Introduction

It is estimated that 48 million couples were affected by infertility in 2010, and there has not been any significant improvement in infertility levels between 1990 and 2010 [1,2,3]. In the USA, 12% of women aged 15–44 have impaired fecundity. Increasingly, more couples rely on assisted reproductive technologies (ART) to get pregnant and have children, and in the USA, 231,936 ART cycles were performed in 2015 [4].

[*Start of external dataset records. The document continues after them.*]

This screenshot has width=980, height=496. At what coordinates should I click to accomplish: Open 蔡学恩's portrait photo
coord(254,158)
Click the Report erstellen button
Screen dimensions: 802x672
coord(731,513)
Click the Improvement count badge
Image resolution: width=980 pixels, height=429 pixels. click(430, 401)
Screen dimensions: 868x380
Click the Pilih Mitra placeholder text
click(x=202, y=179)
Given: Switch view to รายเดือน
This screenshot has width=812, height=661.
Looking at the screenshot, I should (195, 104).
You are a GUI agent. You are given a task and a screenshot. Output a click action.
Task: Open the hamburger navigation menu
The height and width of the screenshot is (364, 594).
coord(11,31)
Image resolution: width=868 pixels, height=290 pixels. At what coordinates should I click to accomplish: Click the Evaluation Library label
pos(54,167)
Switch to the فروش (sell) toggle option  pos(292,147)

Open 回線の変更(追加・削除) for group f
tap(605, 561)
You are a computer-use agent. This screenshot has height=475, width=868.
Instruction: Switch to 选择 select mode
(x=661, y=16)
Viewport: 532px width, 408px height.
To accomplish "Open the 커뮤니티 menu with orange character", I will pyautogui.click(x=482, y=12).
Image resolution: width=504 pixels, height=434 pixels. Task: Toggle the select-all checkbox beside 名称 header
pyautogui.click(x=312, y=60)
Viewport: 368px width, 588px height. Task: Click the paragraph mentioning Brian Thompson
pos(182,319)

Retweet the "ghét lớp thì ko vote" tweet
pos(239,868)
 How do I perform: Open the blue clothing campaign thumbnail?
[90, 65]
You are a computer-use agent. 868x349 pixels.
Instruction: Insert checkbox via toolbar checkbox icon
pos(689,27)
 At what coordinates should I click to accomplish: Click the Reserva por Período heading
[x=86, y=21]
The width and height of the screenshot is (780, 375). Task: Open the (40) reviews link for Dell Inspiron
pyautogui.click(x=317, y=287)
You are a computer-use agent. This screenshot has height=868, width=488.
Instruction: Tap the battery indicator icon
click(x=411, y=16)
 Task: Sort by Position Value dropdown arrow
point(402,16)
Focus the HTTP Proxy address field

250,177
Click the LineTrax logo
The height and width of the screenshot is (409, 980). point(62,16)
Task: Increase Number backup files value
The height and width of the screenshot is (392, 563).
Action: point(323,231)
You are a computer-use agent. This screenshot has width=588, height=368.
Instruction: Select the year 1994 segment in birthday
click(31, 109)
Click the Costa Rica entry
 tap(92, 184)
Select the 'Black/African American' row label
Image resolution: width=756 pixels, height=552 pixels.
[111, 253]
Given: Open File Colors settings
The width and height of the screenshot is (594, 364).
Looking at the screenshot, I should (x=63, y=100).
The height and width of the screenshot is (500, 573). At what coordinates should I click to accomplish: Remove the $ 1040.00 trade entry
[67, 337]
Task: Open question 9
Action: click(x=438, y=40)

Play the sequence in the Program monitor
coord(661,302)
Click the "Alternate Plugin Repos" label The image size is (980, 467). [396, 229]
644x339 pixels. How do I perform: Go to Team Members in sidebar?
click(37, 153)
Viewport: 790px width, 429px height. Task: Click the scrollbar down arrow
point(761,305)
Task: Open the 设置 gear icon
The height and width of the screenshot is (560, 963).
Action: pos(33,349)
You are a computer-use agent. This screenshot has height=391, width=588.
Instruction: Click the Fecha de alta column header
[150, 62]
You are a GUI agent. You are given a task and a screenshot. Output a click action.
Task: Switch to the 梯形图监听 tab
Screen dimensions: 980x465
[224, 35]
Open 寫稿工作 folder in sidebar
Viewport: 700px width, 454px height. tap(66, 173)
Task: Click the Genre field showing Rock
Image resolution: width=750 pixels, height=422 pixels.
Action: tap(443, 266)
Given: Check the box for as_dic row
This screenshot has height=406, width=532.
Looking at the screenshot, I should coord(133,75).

A significant proportion of infertility cases are due to genetic defects. Male infertility accounts for 50% of infertility cases [5], with known genetic factors accounting for 15–30% of male infertility [6]. Chromosomal alterations [7], inversions [8], translocations [9], Y chromosome microdeletions [10], and gene mutations (for example single-nucleotide variants (SNVs) in CFTR [11]) are the main genetic variants causing male infertility. In females, infertility is a more heterogeneous condition. While genetics clearly play a role, these effects are mostly polygenic, making it difficult to define a single genetic cause. The two most common female factor conditions, ovulatory dysfunction (25%) and endometriosis (15%), have familial predisposition, suggesting a genetic basis [12]. In addition, sex chromosome alterations [13] and several single gene mutations have been described impacting female fertility [14, 15], causing conditions like hypogonadotropic hypogonadism, premature ovarian insufficiency, endometriosis, and polycystic ovarian syndrome (reviewed in [12]).

Traditionally, several assays are needed to make a definitive genetic diagnosis of infertility, which makes the process expensive and slow. For example, in males, a variety of techniques are necessary for analysis of genetics: sex chromosome aneuploidies are detected by cytogenetic tests like karyotyping; Y chromosome microdeletions are detected by polymerase chain reaction (PCR)-based methods; and CFTR mutations are detected by Sanger DNA sequencing. However, a shotgun approach in which all genetic tests are ordered for all patients is not recommended because cost is prohibitive [16]. In females, success rates vary depending on many factors with age being the most important. An infertility evaluation includes very diverse tests including blood and urine hormone levels, imaging, and for women with unexplained infertility issues, genetic tests like karyotyping or DNA sequencing of selected genes.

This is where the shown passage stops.